Skip to end of metadata
Go to start of metadata

Date

Attendees

Context

CC-IN2P3 is preparing the deployment of an integration testbed for LSST’s Qserv. During the first phase, the testbed will be composed of 50 interconnected homogeneous storage nodes adequately configured and devoted to this service.

Since the hardware is not yet delivered, CC-IN2P3 has provided to the Qserv development team a set of 3 nodes for the purpose of building the software and its dependencies in an environment as similar as possible as the one of the machines in the future integration testbed. These 3 machines are reachable from outside the local network, are homogeneous in terms of hardware and software and all have access to a shared file system.

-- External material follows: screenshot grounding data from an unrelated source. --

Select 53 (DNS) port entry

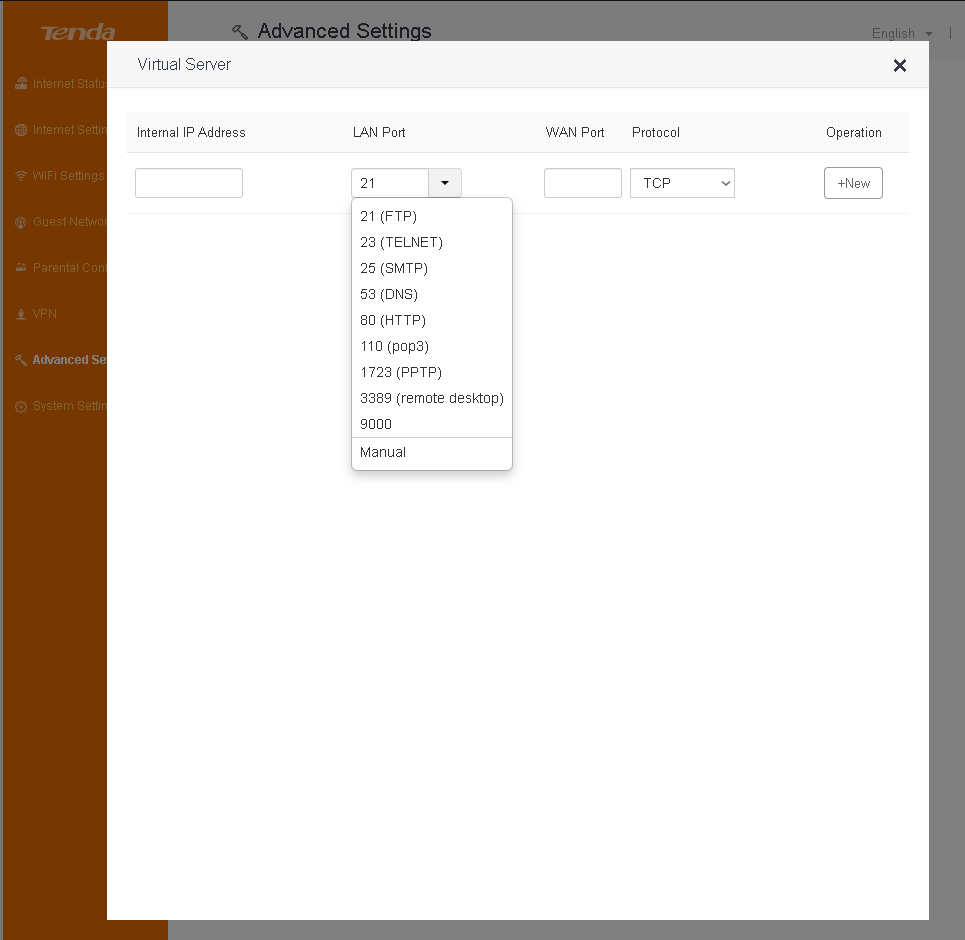(x=388, y=294)
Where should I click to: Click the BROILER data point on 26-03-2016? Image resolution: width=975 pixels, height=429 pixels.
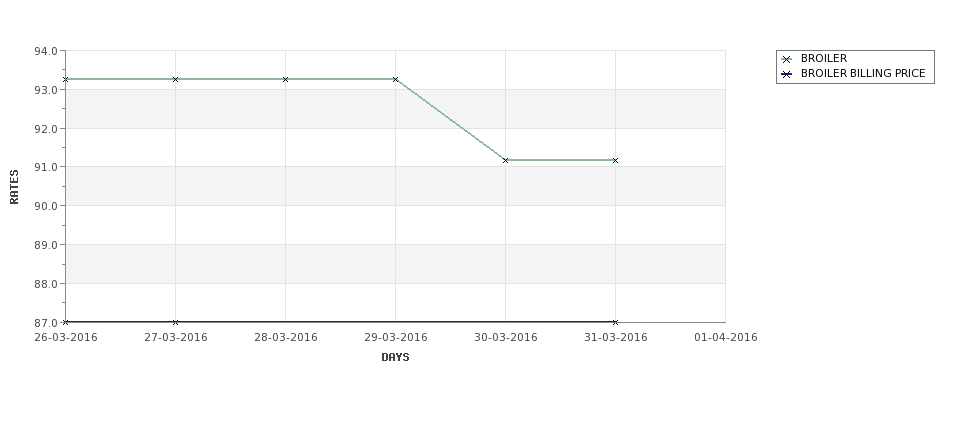(65, 80)
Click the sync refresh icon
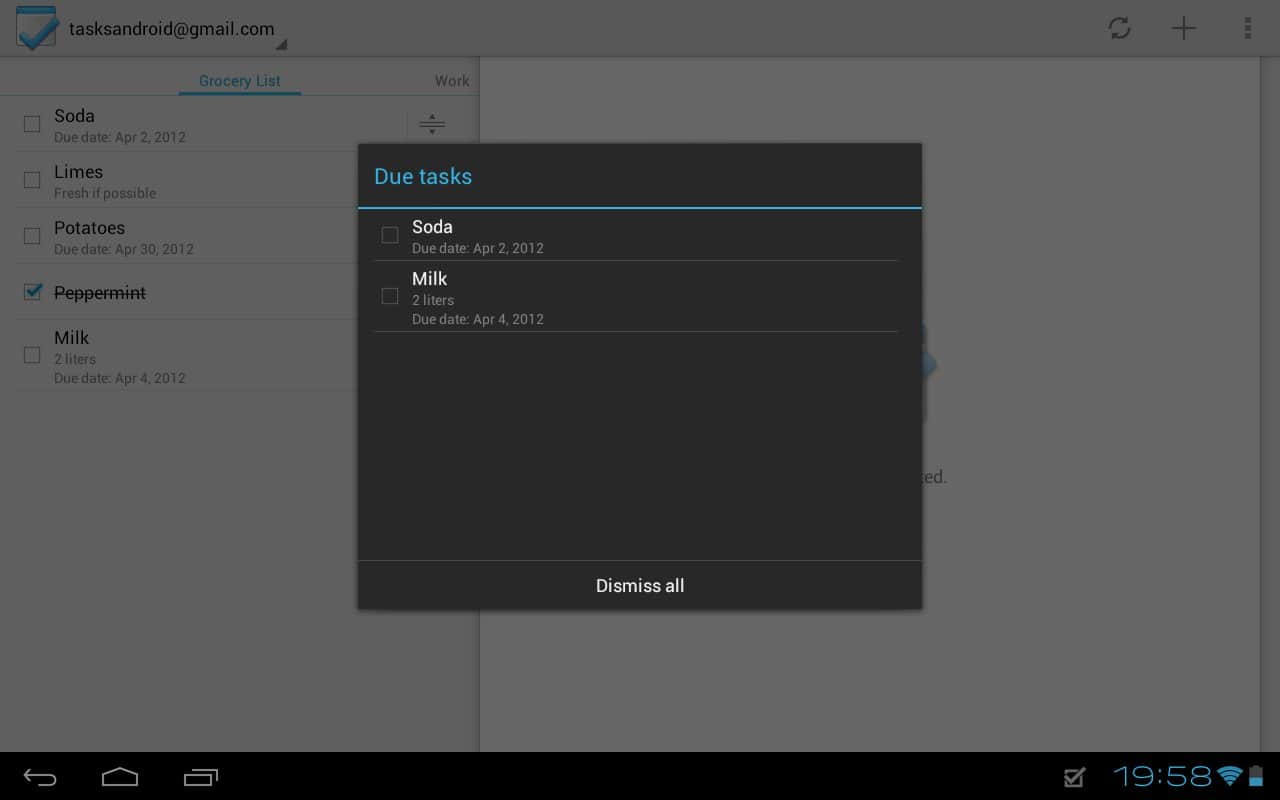 click(1119, 28)
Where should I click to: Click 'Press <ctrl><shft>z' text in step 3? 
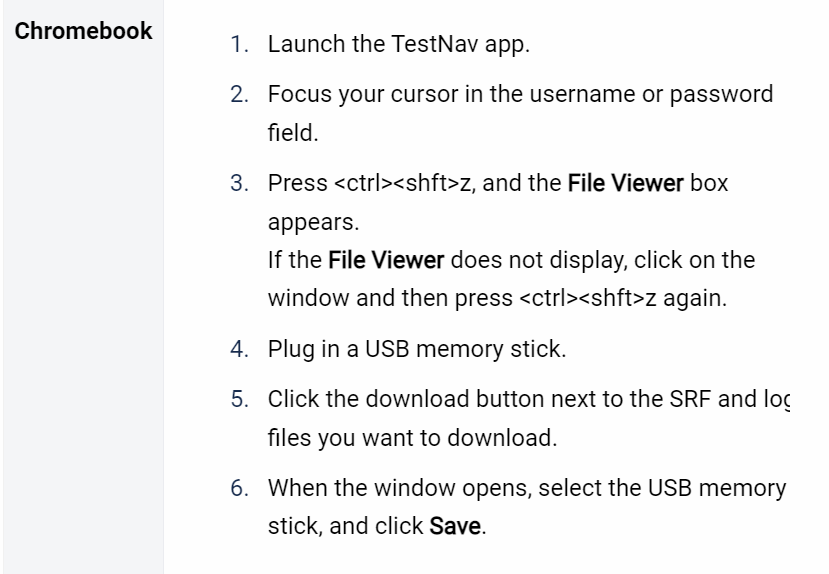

The Qserv team has already been using these machines for building a release and the dependencies are identified and documented.

Goal

The goal of this meeting was to explore possible ways for CC-IN2P3 to provide to the Qserv team a working environment allowing for fast iterations of building, deployment and testing the software in the integration testbed, while exploiting the tools CC-IN2P3 currently uses for automated software deployment so to keep a consistent and controlled testing environment. Fast test cycles at scale are considered very important because of the intrinsic difficulties of automatically testing distributed systems.

Discussion

The following points were discussed and agreed:

  • CC-IN2P3 team does not want to rely on the presence of a shared file system on the machines composing the integration testbed for the purposes of software deployment. Qserv is a shared-nothing database that does not require such presence at execution time either.
  • CC-IN2P3 team intends to use a mechanism that allows for automatic deployment of the software (Qserv and its dependencies) to the integration testbed both on a regular-basis and on demand. That mechanism must allow CC-IN2P3 team to guarantee that a given version of the software is installed on all or a selected group of machines in the testbed in a controlled and automated way.
    RPM packaging is the preferred way for reaching the goals of automated deployment and dependency management and it integrates well to the Puppet-based deployment tools already in use at CC-IN2P3.
  • Qserv is currently packaged using EUPS, a source-oriented version manager system. This implies that Qserv and all its dependencies need to be built from sources. No ready-for-deployment binary package is currently produced with this method by the Qserv team. This is a constraint since it seems neither practical nor necessary to build the Qserv software and its dependencies on every single machine in the testbed.
  • Yvan Calas volunteered to explore how to package a binary distribution of Qserv and its dependencies, which would allow for automatic and fast deployment of the software. The initial goal is to produce RPMs that could be easily integrated to the Puppet system for fast deployment.
    If binary packaging the code using RPM proves to be impractical or impossible at this stage, alternative mechanisms will be explored, such as versioned archives of binary files or replication of the binaries generated by EUPS at build time to the machines in the integration testbed. EUPS provides ways to select the desired version of a particular package (of Qserv itself or of its dependencies) so having all the set of installed packages on the execution nodes is necessary for keeping that flexibility.
    The goal of setting up a controlled, automatic mechanism for deployment on the testbed must be satisfied by the selected mechanism.
  • Since Qserv is in active development and will require frequent modifications, it was agreed to separate the packages of Qserv itself from the packages of its dependencies. This fine granularity should allow for fast deployment of modified versions of Qserv only or of selected dependencies, while keeping the same installed versions of anything else.
  • A convenient versioning scheme will be implemented to the binary packaging of Qserv so that we can track which version is installed on which machine and automatically upgrade or downgrade all or part of the testbed.
  • Currently, the 3 machines in the build cluster do not have direct network access to the Internet, in particular, to the official LSST software repository [https://sw.lsstcorp.org/eupspkg/]. This is inconvenient and CC-IN2P3 will take the necessary actions to improve the current situation. It is understood that the machines in the integration testbed neither require Internet access nor need to be reachable from outside CC-IN2P3 network.
  • It was agreed that Yvan Calas use one of the 3 machines in the build cluster (e.g. ccqserv003) to explore the ways to produce a binary distribution.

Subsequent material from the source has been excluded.